(DATA FOR REVIEW begins)

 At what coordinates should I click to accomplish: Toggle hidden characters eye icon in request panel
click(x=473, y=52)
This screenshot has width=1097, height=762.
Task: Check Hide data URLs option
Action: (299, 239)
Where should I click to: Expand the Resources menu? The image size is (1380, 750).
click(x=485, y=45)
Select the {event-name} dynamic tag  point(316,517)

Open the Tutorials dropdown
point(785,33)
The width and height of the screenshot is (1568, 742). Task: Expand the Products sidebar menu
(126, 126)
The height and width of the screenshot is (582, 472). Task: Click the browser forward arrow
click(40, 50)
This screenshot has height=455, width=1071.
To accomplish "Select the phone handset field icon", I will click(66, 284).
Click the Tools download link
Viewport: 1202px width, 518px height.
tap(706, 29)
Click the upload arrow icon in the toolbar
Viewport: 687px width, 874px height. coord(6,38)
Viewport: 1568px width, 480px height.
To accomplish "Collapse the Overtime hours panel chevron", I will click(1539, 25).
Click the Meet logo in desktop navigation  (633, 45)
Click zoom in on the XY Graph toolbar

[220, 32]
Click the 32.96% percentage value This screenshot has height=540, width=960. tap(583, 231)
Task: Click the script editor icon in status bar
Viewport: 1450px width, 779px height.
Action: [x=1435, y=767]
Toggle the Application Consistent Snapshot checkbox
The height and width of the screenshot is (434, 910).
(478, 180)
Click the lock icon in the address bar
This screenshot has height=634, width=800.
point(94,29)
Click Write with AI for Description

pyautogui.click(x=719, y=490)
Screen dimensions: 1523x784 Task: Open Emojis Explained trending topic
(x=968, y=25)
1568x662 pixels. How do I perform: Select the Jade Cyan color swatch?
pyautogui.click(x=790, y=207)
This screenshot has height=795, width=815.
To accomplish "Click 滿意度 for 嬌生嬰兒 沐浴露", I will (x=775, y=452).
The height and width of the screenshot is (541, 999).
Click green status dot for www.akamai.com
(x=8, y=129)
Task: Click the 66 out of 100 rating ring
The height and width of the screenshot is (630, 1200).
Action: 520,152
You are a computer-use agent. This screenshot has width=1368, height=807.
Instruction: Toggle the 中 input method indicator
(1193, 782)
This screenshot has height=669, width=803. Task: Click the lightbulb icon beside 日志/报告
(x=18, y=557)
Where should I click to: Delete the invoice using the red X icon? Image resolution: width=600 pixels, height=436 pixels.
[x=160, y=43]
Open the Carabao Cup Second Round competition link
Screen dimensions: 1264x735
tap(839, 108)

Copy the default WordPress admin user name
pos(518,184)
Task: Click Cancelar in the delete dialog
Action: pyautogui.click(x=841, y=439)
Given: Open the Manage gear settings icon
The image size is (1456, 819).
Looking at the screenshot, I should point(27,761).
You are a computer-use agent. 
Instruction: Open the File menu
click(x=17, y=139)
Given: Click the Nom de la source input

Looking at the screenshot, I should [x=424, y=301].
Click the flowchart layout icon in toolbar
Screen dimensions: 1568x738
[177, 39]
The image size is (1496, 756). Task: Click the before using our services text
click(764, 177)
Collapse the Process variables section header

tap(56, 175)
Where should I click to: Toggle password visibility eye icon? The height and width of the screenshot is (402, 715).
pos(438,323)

(DATA FOR REVIEW ends)

PROBLEM DESCRIPTION
Write the data out again. Match it word for word.

OUTPUT FOR THIS TASK
 At what coordinates should I click to accomplish: Toggle hidden characters eye icon in request panel
click(x=473, y=52)
This screenshot has width=1097, height=762.
Task: Check Hide data URLs option
Action: (299, 239)
Where should I click to: Expand the Resources menu? The image size is (1380, 750).
click(x=485, y=45)
Select the {event-name} dynamic tag  point(316,517)

Open the Tutorials dropdown
point(785,33)
The width and height of the screenshot is (1568, 742). Task: Expand the Products sidebar menu
(126, 126)
The height and width of the screenshot is (582, 472). Task: Click the browser forward arrow
click(40, 50)
This screenshot has height=455, width=1071.
To accomplish "Select the phone handset field icon", I will click(66, 284).
Click the Tools download link
Viewport: 1202px width, 518px height.
tap(706, 29)
Click the upload arrow icon in the toolbar
Viewport: 687px width, 874px height. coord(6,38)
Viewport: 1568px width, 480px height.
To accomplish "Collapse the Overtime hours panel chevron", I will click(1539, 25).
Click the Meet logo in desktop navigation  (633, 45)
Click zoom in on the XY Graph toolbar

[220, 32]
Click the 32.96% percentage value This screenshot has height=540, width=960. tap(583, 231)
Task: Click the script editor icon in status bar
Viewport: 1450px width, 779px height.
Action: [x=1435, y=767]
Toggle the Application Consistent Snapshot checkbox
The height and width of the screenshot is (434, 910).
(478, 180)
Click the lock icon in the address bar
This screenshot has height=634, width=800.
point(94,29)
Click Write with AI for Description

pyautogui.click(x=719, y=490)
Screen dimensions: 1523x784 Task: Open Emojis Explained trending topic
(x=968, y=25)
1568x662 pixels. How do I perform: Select the Jade Cyan color swatch?
pyautogui.click(x=790, y=207)
This screenshot has height=795, width=815.
To accomplish "Click 滿意度 for 嬌生嬰兒 沐浴露", I will (x=775, y=452).
The height and width of the screenshot is (541, 999).
Click green status dot for www.akamai.com
(x=8, y=129)
Task: Click the 66 out of 100 rating ring
The height and width of the screenshot is (630, 1200).
Action: 520,152
You are a computer-use agent. This screenshot has width=1368, height=807.
Instruction: Toggle the 中 input method indicator
(1193, 782)
This screenshot has height=669, width=803. Task: Click the lightbulb icon beside 日志/报告
(x=18, y=557)
Where should I click to: Delete the invoice using the red X icon? Image resolution: width=600 pixels, height=436 pixels.
[x=160, y=43]
Open the Carabao Cup Second Round competition link
Screen dimensions: 1264x735
tap(839, 108)

Copy the default WordPress admin user name
pos(518,184)
Task: Click Cancelar in the delete dialog
Action: pyautogui.click(x=841, y=439)
Given: Open the Manage gear settings icon
The image size is (1456, 819).
Looking at the screenshot, I should point(27,761).
You are a computer-use agent. 
Instruction: Open the File menu
click(x=17, y=139)
Given: Click the Nom de la source input

Looking at the screenshot, I should [x=424, y=301].
Click the flowchart layout icon in toolbar
Screen dimensions: 1568x738
[177, 39]
The image size is (1496, 756). Task: Click the before using our services text
click(764, 177)
Collapse the Process variables section header

tap(56, 175)
Where should I click to: Toggle password visibility eye icon? The height and width of the screenshot is (402, 715).
pos(438,323)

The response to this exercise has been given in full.